WHAT YOU NEED TO DO. Set down, character for character, everything in the records below from the line holding "Where should I" down to the line holding "Task: Open the 1:1 aspect ratio dropdown", and no other line.
Start of DATA EXTRACTS
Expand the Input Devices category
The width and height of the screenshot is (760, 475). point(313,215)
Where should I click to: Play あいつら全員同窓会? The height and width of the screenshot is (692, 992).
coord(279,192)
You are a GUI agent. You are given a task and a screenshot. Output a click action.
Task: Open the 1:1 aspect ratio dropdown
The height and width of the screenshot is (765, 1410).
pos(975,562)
End of DATA EXTRACTS
Start of DATA EXTRACTS
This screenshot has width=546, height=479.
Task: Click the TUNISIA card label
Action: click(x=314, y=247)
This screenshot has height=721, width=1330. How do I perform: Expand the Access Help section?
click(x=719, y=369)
End of DATA EXTRACTS
RESPONSE AREA.
Where should I click to: Play あいつら全員同窓会? The height and width of the screenshot is (692, 992).
coord(279,192)
You are a GUI agent. You are given a task and a screenshot. Output a click action.
Task: Open the 1:1 aspect ratio dropdown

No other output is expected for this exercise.